Mousehole is a place I’ve been to many times but not in the last six years otherwise I’d have heard of The Old Coastguard, a small hotel with just 14 rooms (most with sea views) a charming garden then rolls out to the sea (with a gate at the bottom for your post prandial) and staff that could, if pushed charm the fish from the sea. This is one of three establishments run by Eat Drink Sleep they have The Gurnard’s Head in North Cornwall and The Felin Fach Griffin near Hay-on-Wye.



The menu in the downstairs restaurant (with killer views, St. Michael’s Mount The Lizard etc) is considered and well priced. All the fish is from Newlyn down the road and the meat sourced from farms across Cornwall. The term ‘relaxed atmosphere’ doesn’t even begin to cover it. This place is chilled beyond belief. I’d defy anyone not to feel better after an hour or two here.



Mixed olives and pork crackling with an apple mustard sauce didn’t break our teeth while we perused the menu. Unsurprisingly there is quite a lot of fish on the menu but enough meat to keep the non-pescatarians smiling. Varieties of bread arrived with lovely butter.



Greek cauliflower skordalia soup with grapes and an almond focaccia was creamy without being too filling. My pancetta rolled chicken with French style peas was delicious, fresh as could be and looked like a painting. The boys had rabbit terrine and salt and pepper seafood tempura (light and crispy) with curry mayonnaise. And these were just the starters.

The rooms are like a Farrow and Ball swatch card. All earthy, natural and subtle colours that all add to the ‘just called in on a friend who’s got better taste than you’ look. The rooms have thoughtful touches like a Roberts Radio, Bramley toiletries and lots of books to loose yourself in.

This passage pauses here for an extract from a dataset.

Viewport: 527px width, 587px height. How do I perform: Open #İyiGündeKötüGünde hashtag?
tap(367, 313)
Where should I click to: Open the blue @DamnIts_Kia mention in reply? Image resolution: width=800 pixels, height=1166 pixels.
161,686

Highlights of the mains included Primrose herd pork loin with wild mushroom linguine, spinach and Grand Padano and a brave and successful attempt at Middle Eastern cooking with a Harissa aubergine and chick pea stew, duck egg, mint lebnah, almond and a chilli flat bread. There was some good hake with preserved lemons too.

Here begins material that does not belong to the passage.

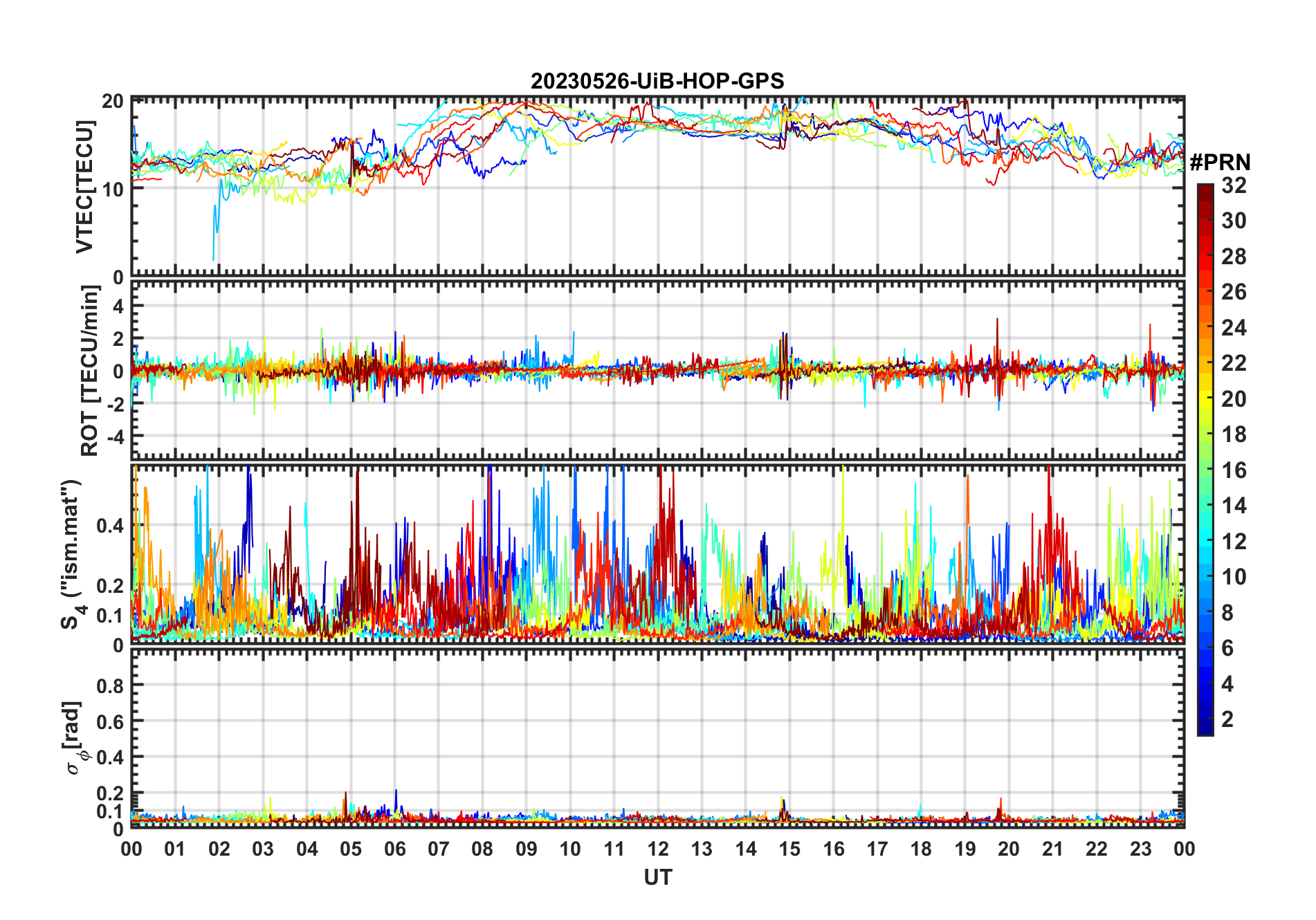
Task: Click the VTEC[TECU] y-axis label
Action: (84, 187)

I would stick my neck out and say that upon arrival at The Old Coastguard you can put your worries in the glove compartment and just enjoy the ride because it’s so good you can just leave it all up to them. I haven’t stayed here but for £155 per night with a three-course meal for two included I’m sorely tempted to spend more time here and live the dream for just a little longer.



Puddings were all made with the same care and had the caliber of an accomplished hand in the kitchen. Incidentally the dessert menu comes with a long list of stickies and fortified options to sip while you make your way through the blackberry parfait, yoghurt cream and cardamom meringue (or whatever you choose) and as well as the sweet stuff you could always have a selection of British Cheeses.


I never set out to find fault with a restaurant but sometimes they just pop up, but not in this case as I simply couldn’t find anything wrong with our experience. We sat outside as it was a sunny day with a few kids playing in the safe garden and the odd dog wandering around, it seemed like England personified, long may it continue.